東京都マンション管理士会杉並支部

杉並支部主催のセミナー内容

2016年10月15日(土)杉並支部主催のセミナーを開催いたしました。

セミナー当日は、管理組合関係者等を中心に40数名の方が参加され、改めて 標準管理規約の改正点の関心の高さを伺い知ることができました。 この場を借りて、御礼申し上げます。

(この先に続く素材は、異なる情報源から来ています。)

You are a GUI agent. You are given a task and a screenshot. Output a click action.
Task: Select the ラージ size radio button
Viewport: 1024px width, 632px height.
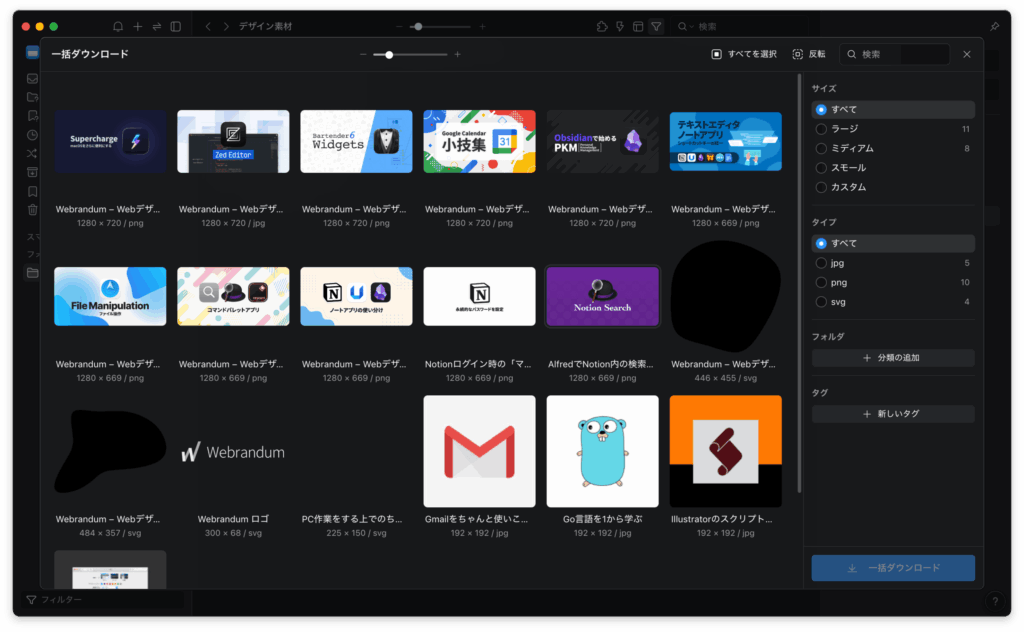(822, 129)
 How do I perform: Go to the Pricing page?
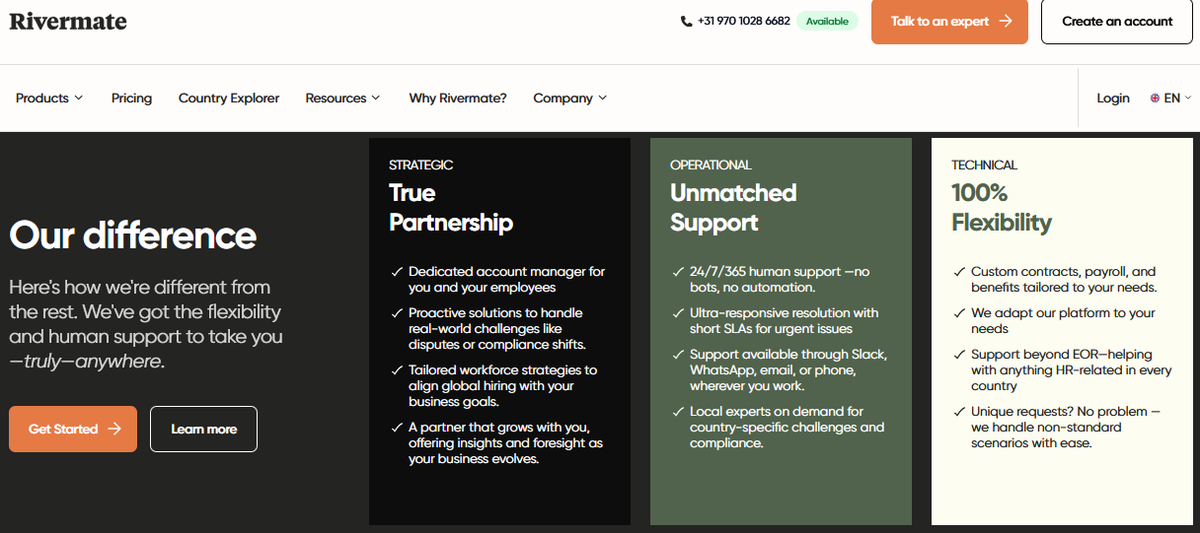132,98
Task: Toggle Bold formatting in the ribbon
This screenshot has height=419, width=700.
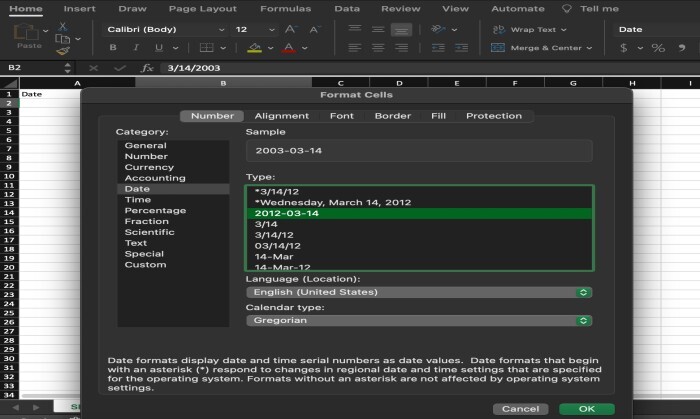Action: coord(112,47)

セミナー終了後、質疑応答の時間を設けましたが、ご参加された方から質問が ございました。質問事項と回答は以下の通りです。

標準管理規約第21条第6項についてのご質問

改正された①標準管理規約第21条第6項において、理事長は災害等の緊急時においては、 総会又は理事会の決議によらずに、敷地及び共用部分等の必要な保存行為を行うことが できる。②第23条第4項では、理事長は災害、事故等が発生した場合であって、緊急に 立ち入らないと共用部分等又は他の専有部分に対して物理的に又は機能上重大な影響を 与える恐れがあるときは、専有部分又は専用使用部分に自ら立ち入り、または委任した 者に立ち入らせることができる。③第54条第1項第10号において災害等により総会の 開催が困難である場合における応急的な修繕工事の実施等が理事会の決議で実施可能に なっております。 その際、例えば壊したドアの改修費用は、火災保険等で保障され、支払われるの でしょうか。

回答

結論から言いますと保険ですので申請をあげてみないと分からないということに なりますが、以下、認定がされた事例をご紹介します。 ・火災が発生し、消防隊が人命救助のため緊急で、玄関扉の鍵を壊して居室内に入った 場合の修理費用(火災保険が適用された) ・部屋の中で人が倒れているのではないかという通報があり、人命救助のためベランダ から室内に入るため、ベランダ側のガラスを壊して居室内へ入った場合の修理費用 (火災保険が適用された) (※なお、この場合は居室内ですでにお亡くなりになられていたそうです。長期不在に していて、人がいなかったというような場合は、保険は適用されないそうです。) また、地震保険が適用される場合は、主要構造部(壁、柱等)の損傷が条件となり、 その被害程度で地震保険支払額が全損、半損、一部損というように分かれます。 例えば、地震が発生し、人命救助でゆがんでしまった扉をこじ開けたり、壊したり した場合は、この扉の修理費用ということでは認定されず、上記の主要構造部の損傷が どの程度かで認定がされます。 大地震の際の被害(東日本や、熊本など)はその地域全体において誰が見てもわかる 状態の損傷が発生するので、比較的認定はされやすい傾向があるそうです。

管理規約第6条についてのご質問

管理規約第6条において、「区分所有者全員をもって○○マンション管理組合を構成 する。」とあるが、第35条の外部専門家を役員として選任できることとする場合における 組合員以外の者から理事又は監事……は、第6条と矛盾するのではないか。

回答

ご質問者が例示された第6条と第35条については、規約を待つまでもない法律上当然の ことを規定している(区分所有法の規定の確認に当たる)のか、規約に定めることに よって初めてルールとして機能させられる事項に当たるのかという決定的な違いが あります。 第6条は、区分所有者全員で管理組合を結成する旨を定めるもので、区分所有法第3条との 関係からも、例外はあり得ない規定であります。 対して、第35条については区分所有法第30条第1項の規定に基づき、規約に定めることに よって初めてルールとして機能する「役員」というものを定めるものであります。 このようなルールについては、管理対象物の管理または使用のいずれかに該当する事項で あれば、私的自治の範囲内のルールとしての定め方の自由度が高くなります。 例えば、管理組合が法人でない場合には、管理者や役員を置かないことも自由であるほか、 役員の資格要件なども自由に定められる。これに基づき、役員は組合員の中から選任する ことのほか、外部の専門家を登用することもできる場合の規定例が置かれることになる 関係にあります。 以上により、管理組合の構成員が区分所有者に限られる旨の規定が存在することと、管理 組合の役員に区分所有者以外の者(外部専門家)も登用し得ることを定める規定が併存する こととは何ら矛盾するものではありません。